EXERCISE OBJECTIVE:
Repeat the entries below exactly. Drop the pictures.

Collected data:
□ □ □ □ □ □ □
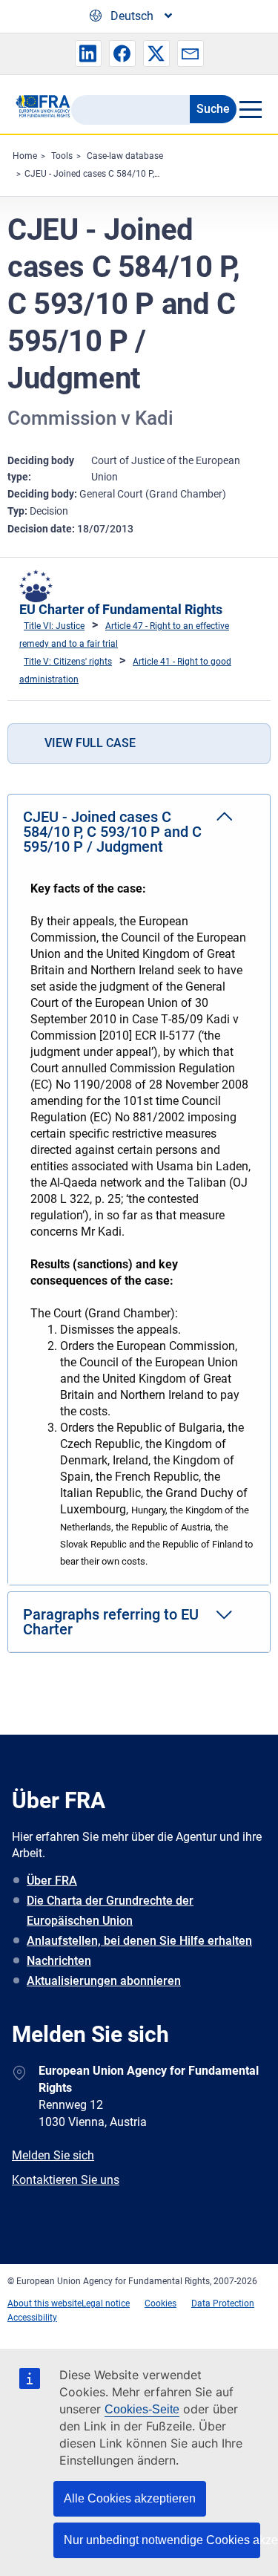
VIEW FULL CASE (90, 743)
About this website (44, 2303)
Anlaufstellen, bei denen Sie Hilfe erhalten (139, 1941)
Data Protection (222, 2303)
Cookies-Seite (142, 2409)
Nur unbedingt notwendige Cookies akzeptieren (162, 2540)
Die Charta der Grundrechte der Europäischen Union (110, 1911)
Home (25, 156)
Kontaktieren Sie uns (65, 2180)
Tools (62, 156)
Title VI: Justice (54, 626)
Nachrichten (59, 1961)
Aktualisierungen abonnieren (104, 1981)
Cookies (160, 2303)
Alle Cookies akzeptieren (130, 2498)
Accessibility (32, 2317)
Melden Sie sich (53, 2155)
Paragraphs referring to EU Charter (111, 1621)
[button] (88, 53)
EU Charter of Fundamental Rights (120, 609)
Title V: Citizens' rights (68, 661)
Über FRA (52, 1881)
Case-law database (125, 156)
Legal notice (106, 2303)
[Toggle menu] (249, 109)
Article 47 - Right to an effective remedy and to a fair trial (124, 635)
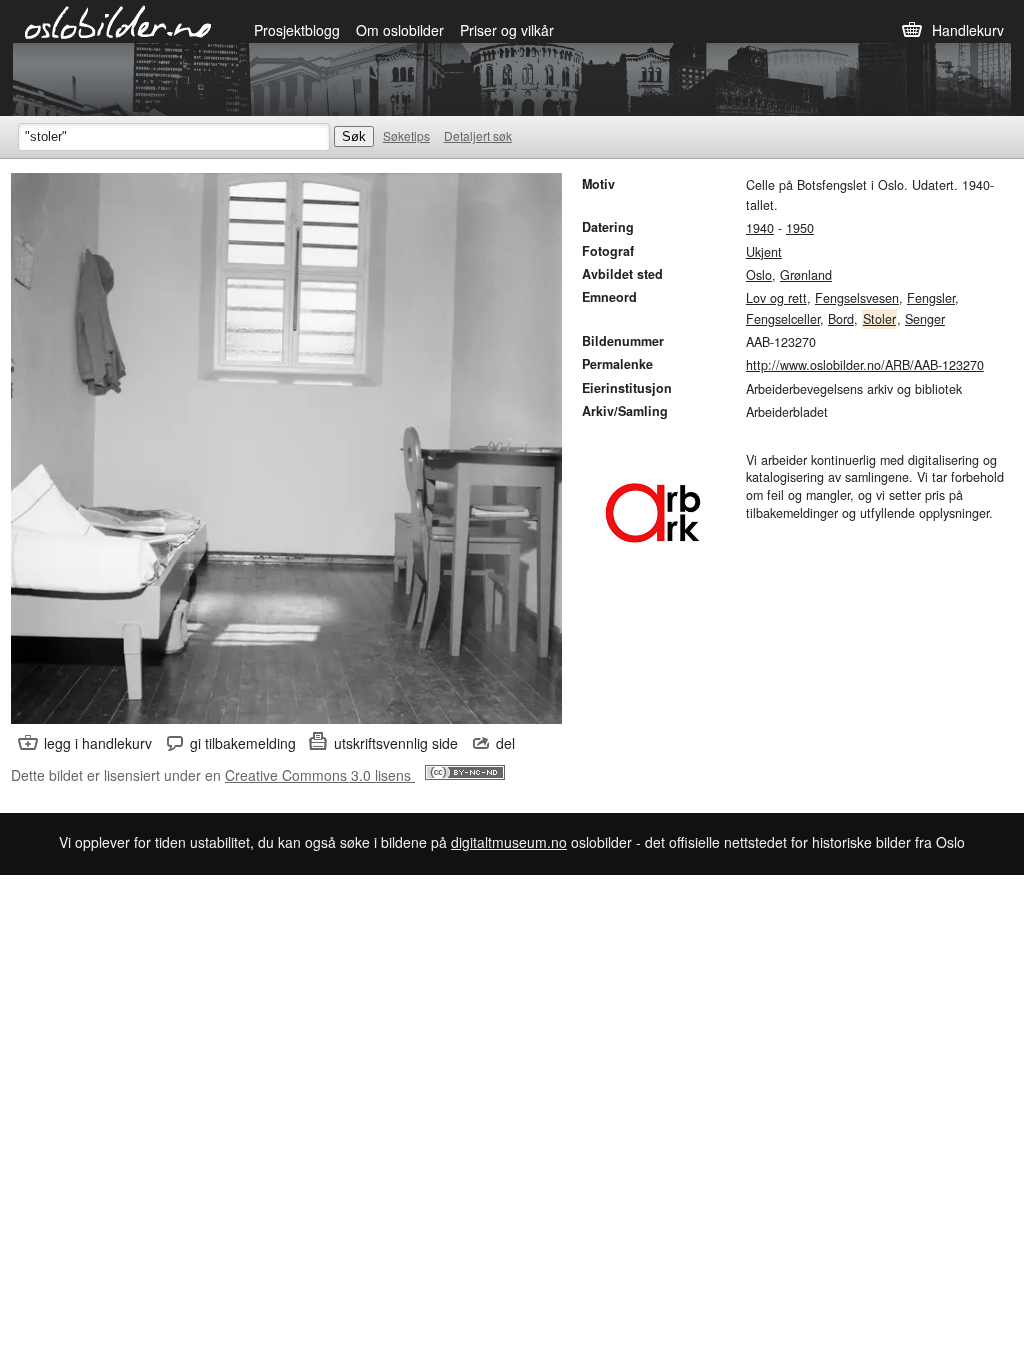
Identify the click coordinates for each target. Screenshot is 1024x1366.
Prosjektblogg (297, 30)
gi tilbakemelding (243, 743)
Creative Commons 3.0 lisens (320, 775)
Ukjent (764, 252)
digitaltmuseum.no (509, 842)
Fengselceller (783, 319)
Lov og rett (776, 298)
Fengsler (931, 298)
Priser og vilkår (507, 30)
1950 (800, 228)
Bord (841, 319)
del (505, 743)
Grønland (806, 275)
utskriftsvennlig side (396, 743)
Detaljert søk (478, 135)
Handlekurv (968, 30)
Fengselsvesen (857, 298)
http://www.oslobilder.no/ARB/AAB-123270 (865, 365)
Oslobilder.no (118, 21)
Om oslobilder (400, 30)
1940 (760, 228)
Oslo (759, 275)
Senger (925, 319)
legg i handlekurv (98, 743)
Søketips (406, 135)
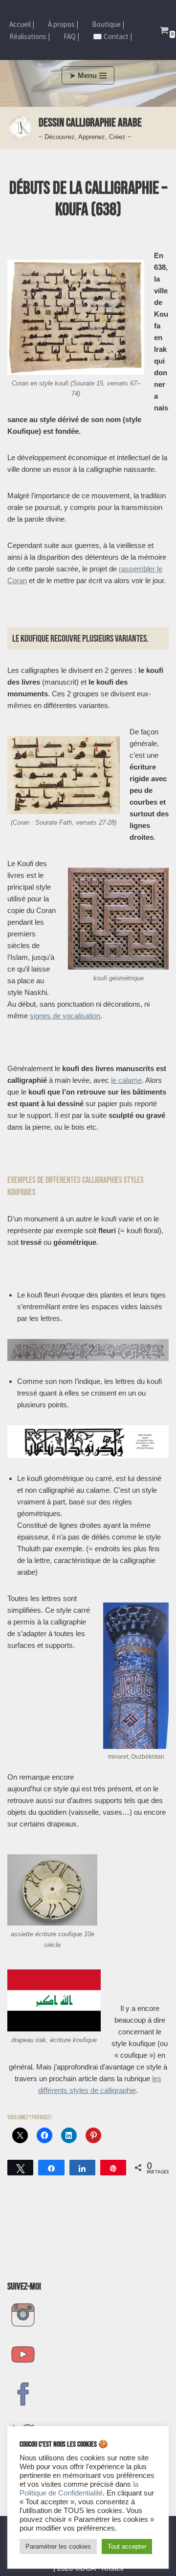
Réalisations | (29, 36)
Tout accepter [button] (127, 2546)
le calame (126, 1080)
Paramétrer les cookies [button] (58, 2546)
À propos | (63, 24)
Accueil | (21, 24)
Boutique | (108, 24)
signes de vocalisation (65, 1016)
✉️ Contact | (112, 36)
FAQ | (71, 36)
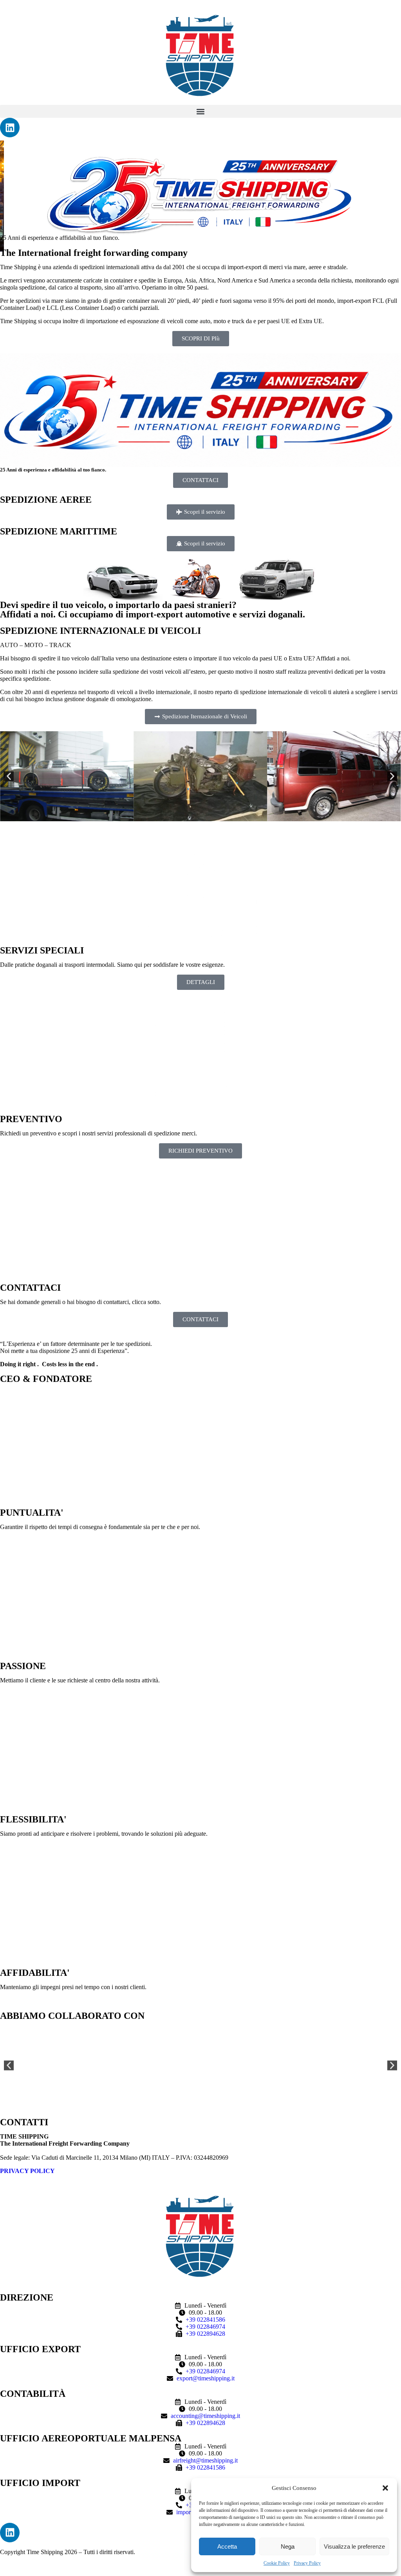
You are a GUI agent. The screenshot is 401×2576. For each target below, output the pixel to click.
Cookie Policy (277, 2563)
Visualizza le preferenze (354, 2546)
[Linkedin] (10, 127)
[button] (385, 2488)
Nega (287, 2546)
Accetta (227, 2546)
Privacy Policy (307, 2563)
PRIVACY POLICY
□ □ □ □ □ □ □
ANSWER AREA:
VIEW FULL CASE (90, 743)
About this website (44, 2303)
Anlaufstellen, bei denen Sie Hilfe erhalten (139, 1941)
Data Protection (222, 2303)
Cookies-Seite (142, 2409)
Nur unbedingt notwendige Cookies akzeptieren (162, 2540)
Die Charta der Grundrechte der Europäischen Union (110, 1911)
Home (25, 156)
Kontaktieren Sie uns (65, 2180)
Tools (62, 156)
Title VI: Justice (54, 626)
Nachrichten (59, 1961)
Aktualisierungen abonnieren (104, 1981)
Cookies (160, 2303)
Alle Cookies akzeptieren (130, 2498)
Accessibility (32, 2317)
Melden Sie sich (53, 2155)
Paragraphs referring to EU Charter (111, 1621)
[button] (88, 53)
EU Charter of Fundamental Rights (120, 609)
Title V: Citizens' rights (68, 661)
Über FRA (52, 1881)
Case-law database (125, 156)
Legal notice (106, 2303)
[Toggle menu] (249, 109)
Article 47 - Right to an effective remedy and to a fair trial (124, 635)
Identify the click coordinates for each target. Screenshot is 1024x1366.
Prosjektblogg (297, 30)
gi tilbakemelding (243, 743)
Creative Commons 3.0 lisens (320, 775)
Ukjent (764, 252)
digitaltmuseum.no (509, 842)
Fengselceller (783, 319)
Lov og rett (776, 298)
Fengsler (931, 298)
Priser og vilkår (507, 30)
1950 (800, 228)
Bord (841, 319)
del (505, 743)
Grønland (806, 275)
utskriftsvennlig side (396, 743)
Detaljert søk (478, 135)
Handlekurv (968, 30)
Fengselsvesen (857, 298)
http://www.oslobilder.no/ARB/AAB-123270 (865, 365)
Oslobilder.no (118, 21)
Om oslobilder (400, 30)
1940 (760, 228)
Oslo (759, 275)
Senger (925, 319)
legg i handlekurv (98, 743)
Søketips (406, 135)
Réalisations | (29, 36)
Tout accepter [button] (127, 2546)
le calame (126, 1080)
Paramétrer les cookies [button] (58, 2546)
À propos | (63, 24)
Accueil | (21, 24)
Boutique | (108, 24)
signes de vocalisation (65, 1016)
✉️ Contact | (112, 36)
FAQ | (71, 36)
You are a GUI agent. The screenshot is 401×2576. For each target below, output the pixel to click.
Cookie Policy (277, 2563)
Visualizza le preferenze (354, 2546)
[Linkedin] (10, 127)
[button] (385, 2488)
Nega (287, 2546)
Accetta (227, 2546)
Privacy Policy (307, 2563)
PRIVACY POLICY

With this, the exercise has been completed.